READING PASSAGE:
The thing to note is that this same model worked last week - we're unable to even deploy models to cloudml because of this.

viksit on 6 Jul 2017

Hi, I am from Google Cloud Support. The outer dimension of the output should also be None, so the prediction service can produce one output row for each input row. @viksit, could you share the signatures?

@LucasAntevere the second errors seems to be related to another issue. Could you try starting TensorFlow Model Server locally using your model. You don't need to implement the client, it is just to test whether the TensorFlow Model Server can use the model.

ilnar on 6 Jul 2017

@ilnar here you go,

signature_def['predict']:
The given SavedModel SignatureDef contains the following input(s):
inputs['inputs'] tensor_info:
    dtype: DT_STRING
    shape: (-1, 15, 100)
    name: input_2:0
The given SavedModel SignatureDef contains the following output(s):
outputs['classes'] tensor_info:
    dtype: DT_STRING
    shape: (1, 10)

DATASET ENTRIES:
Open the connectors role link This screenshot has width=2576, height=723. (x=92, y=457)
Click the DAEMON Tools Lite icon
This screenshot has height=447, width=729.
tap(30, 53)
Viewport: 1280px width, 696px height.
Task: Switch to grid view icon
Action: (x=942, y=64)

--

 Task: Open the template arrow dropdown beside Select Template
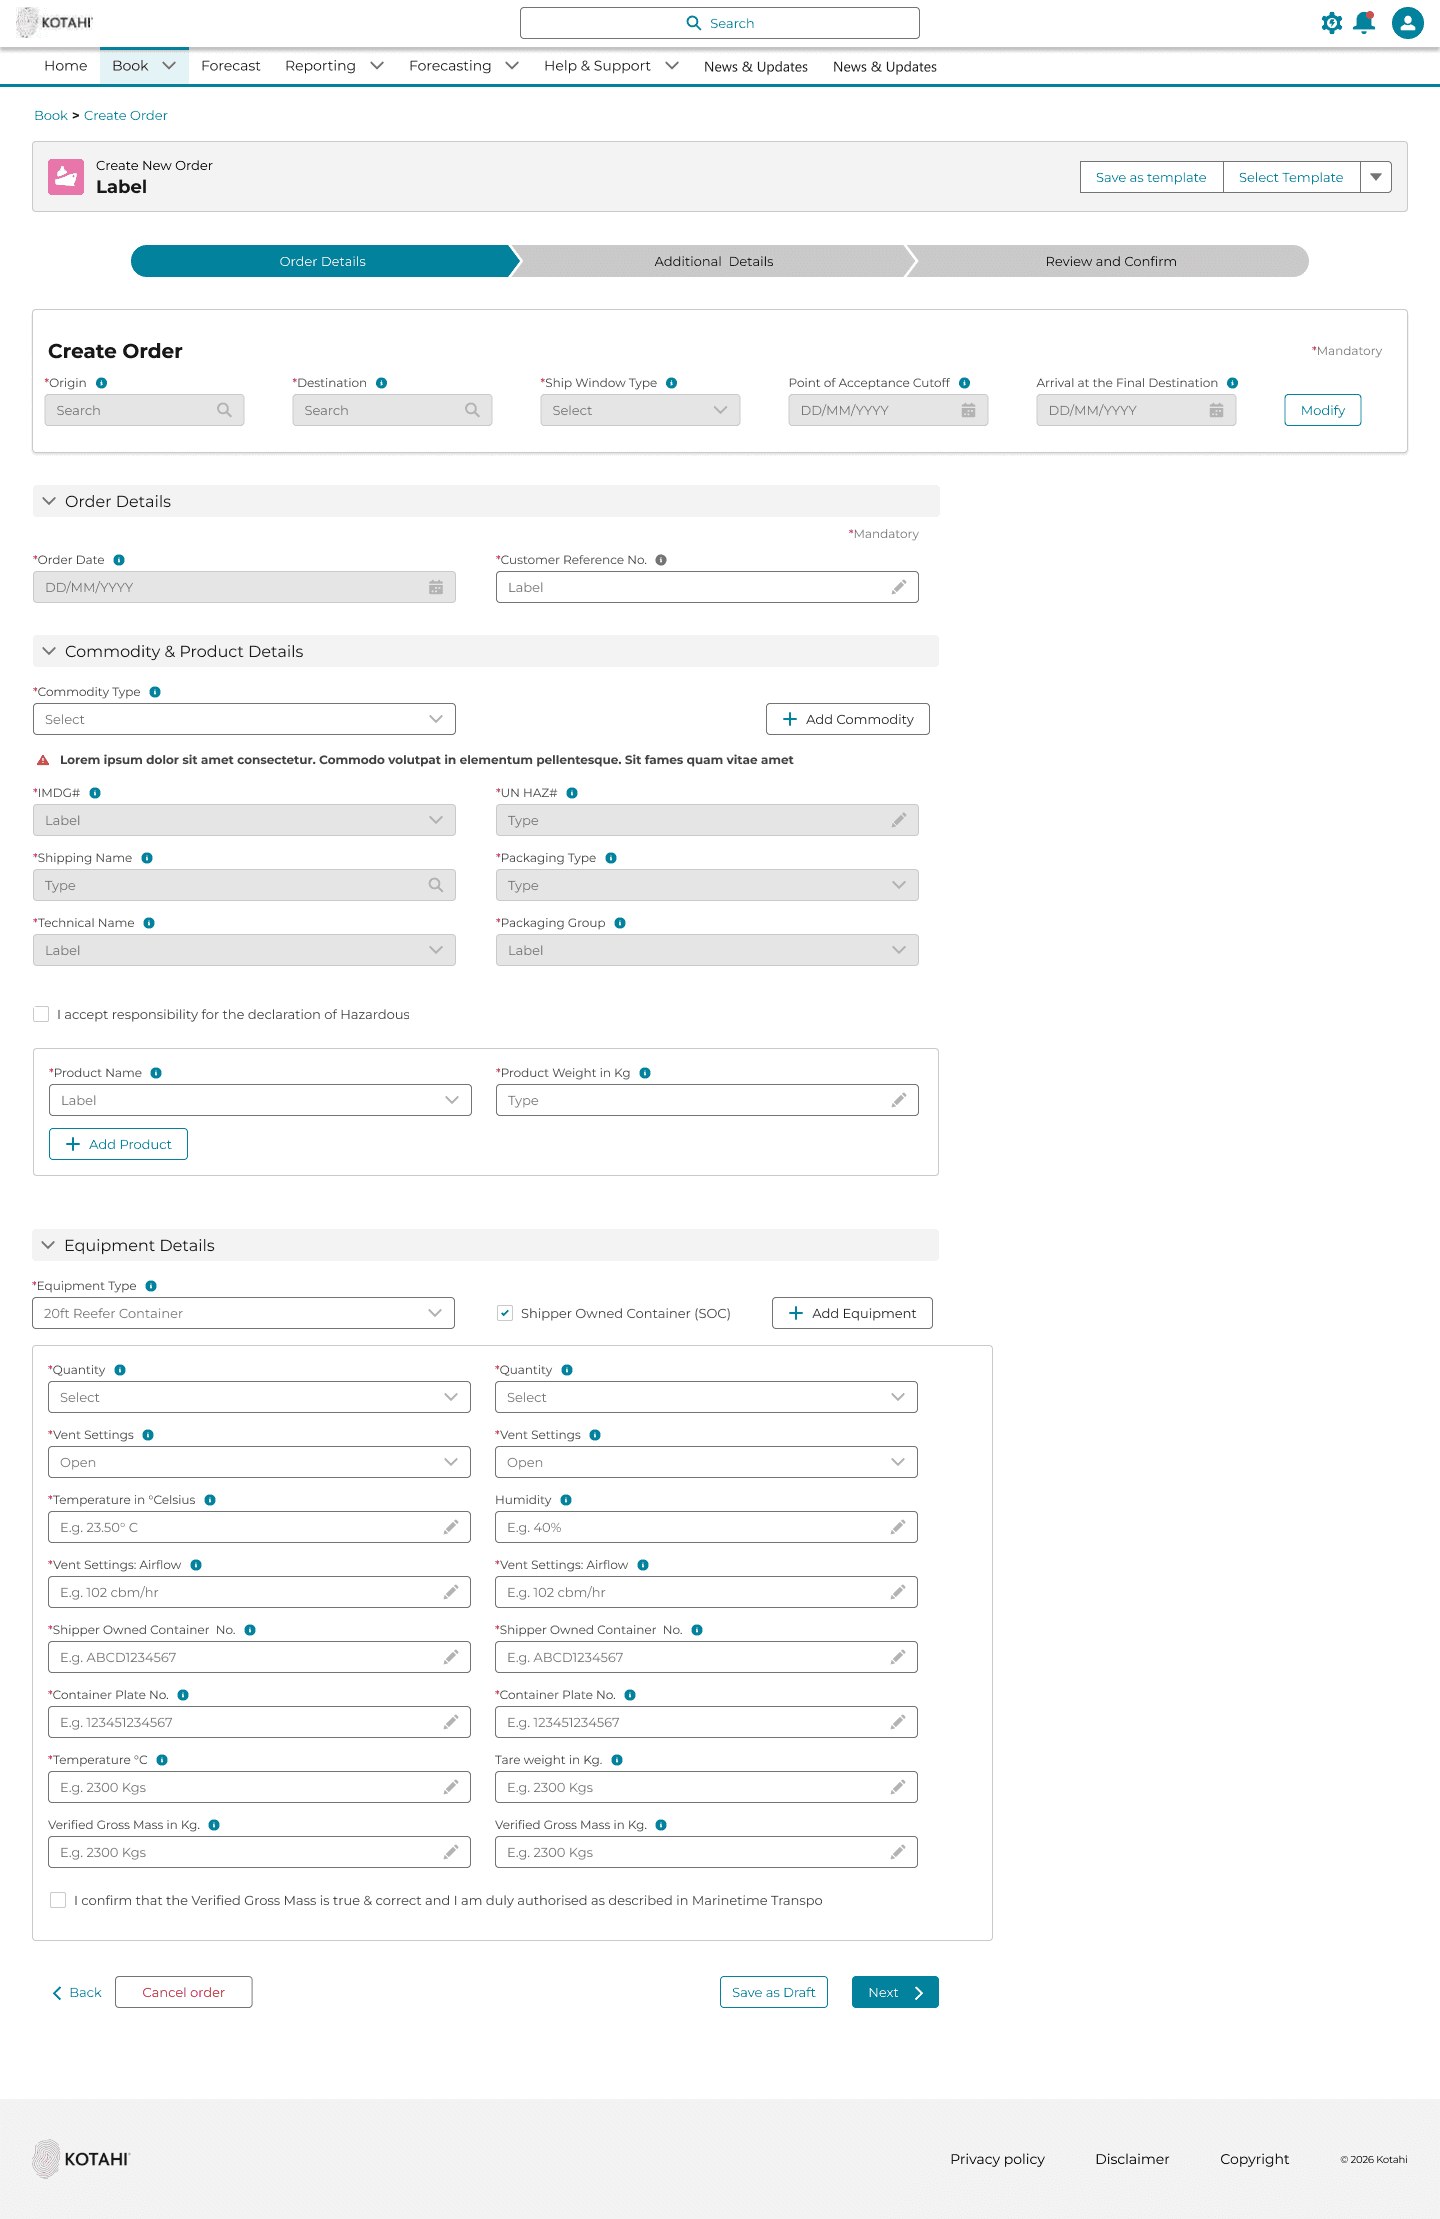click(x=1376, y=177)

INSTRUCTIONS:
• A. In the forum thread about the failed model deployment, rewrite the passage starting at "The thing to" and ending at "share the signatures?", substituting "Cloud ML Engine" for "cloudml".
• B. In the forum thread about the failed model deployment, what does the Google Cloud Support reply say the outer dimension of the output should be?
• C. Continue the forum thread about the failed model deployment from the point where the text stops.

WRITTEN RESPONSES:
• A.
The thing to note is that this same model worked last week - we're unable to even deploy models to Cloud ML Engine because of this.

viksit on 6 Jul 2017

Hi, I am from Google Cloud Support. The outer dimension of the output should also be None, so the prediction service can produce one output row for each input row. @viksit, could you share the signatures?

• B. None, so the prediction service can produce one output row for each input row.

• C.
    name: Reshape:0
outputs['scores'] tensor_info:
    dtype: DT_FLOAT
    shape: (-1, 10)
    name: dense_3/Softmax:0
Method name is: tensorflow/serving/predict

To clarify whats working and whats not.

a) Two weeks ago, I uploaded the model above (lets call it model A) to cloud ML. It uploaded fine and predictions worked.
b) This week, I trained the same model type on a different dataset and tried to upload it. It failed to upload with the error I mentioned earlier.
c) I figured I was doing something wrong, so I tried to re-upload model A (same saved_model file, just as a different version).
d) Step c failed. So the model that was uploaded earlier (Model A, version 1) still serves. But the same model can't be uploaded again with a new version. That is, Model A version 2 won't upload. It's the exact same file though.
e) Other models of the same type but different datasets can't be uploaded either.

PS, I realize this is a cloud ml issue. Is there a better forum to continue this discussion @ilnar @yixinshi @jlewi ?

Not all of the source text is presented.